Whether you call them physics engines or “sims,” these simulations use principles from classical mechanics — the physical theory that describes how forces like gravity, friction, and elasticity impact an object — to recreate motion of objects in 3D space. The objects can include rigid bodies, or any object that doesn’t deform, as well as soft materials like cloth and hair or particles like smoke, dust, and sand. Computer-generated images are created through a process called rendering, where simulations and object geometries are combined with data on how light travels through a scene and bounces off surfaces to generate an image.

So why do films, especially ones with computer-generated visuals, need physics simulations? For Christopher Batty, an associate professor at the University of Waterloo whose group develops physics simulation tools for visual effects software, part of the goal is to “offload the physics onto the computer so the artists can really focus on their vision,” he said.

“A lot of the types or scales of phenomena that we want to try and capture on film are too much for an artist to do by hand,” explained Batty. “Before simulations, if a character was wearing a cape, for example, an artist would have to go in by hand and control each individual piece of geometry. Now, we can have an artist model the initial shape of the cloth, hit play on the simulation, then the cloth does whatever it should do according to the laws of physics.”

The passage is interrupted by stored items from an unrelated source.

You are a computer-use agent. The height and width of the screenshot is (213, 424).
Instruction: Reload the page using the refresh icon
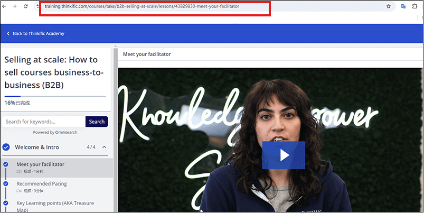pyautogui.click(x=26, y=6)
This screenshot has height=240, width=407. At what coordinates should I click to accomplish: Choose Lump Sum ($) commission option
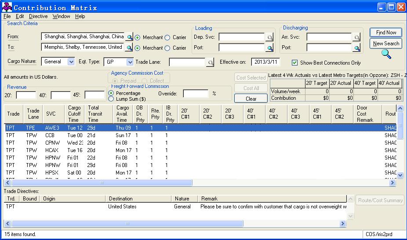point(111,99)
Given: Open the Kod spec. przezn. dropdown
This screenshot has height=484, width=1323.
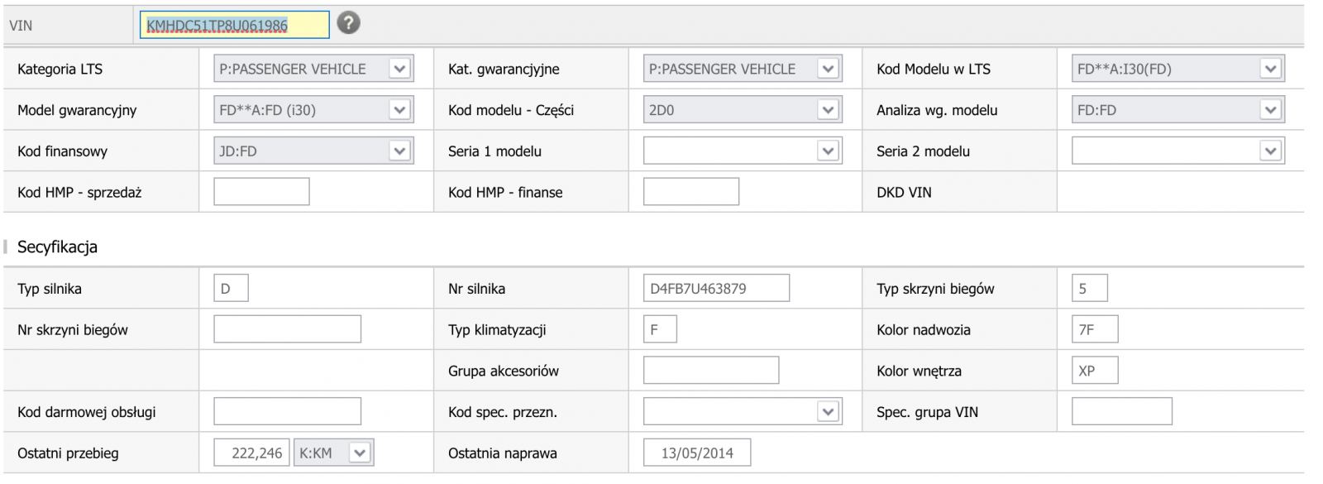Looking at the screenshot, I should [742, 412].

The scales seen in today’s blockbusters are incredibly large and complex — imagine animating all the hair follicles in an army of chimpanzees in Kingdom of the Planet of the Apes or every piece of rock and dust that make up a fictional planet’s ring in Alien: Romulus. That scale also means a lot of computing power: The visual effects for second Avatar film, for example, took up 18.5 petabytes of memory, including a single shot that took 13.6 million hours to render in concurrently-running “render farms.”

Along with the challenges of scale faced by visual effects teams, certain natural phenomena, like water, have historically been difficult to simulate and realistically render. While the motion of viscous fluids can be described using the Navier-Stokes equations, creating believable, computer-generated water, from mist and droplets to vortexes and tsunamis, required decades of work by specialized teams working across multiple films, explained Mike Seymour, a senior lecturer at the University of Sydney and one of the founding members of fxguide.com.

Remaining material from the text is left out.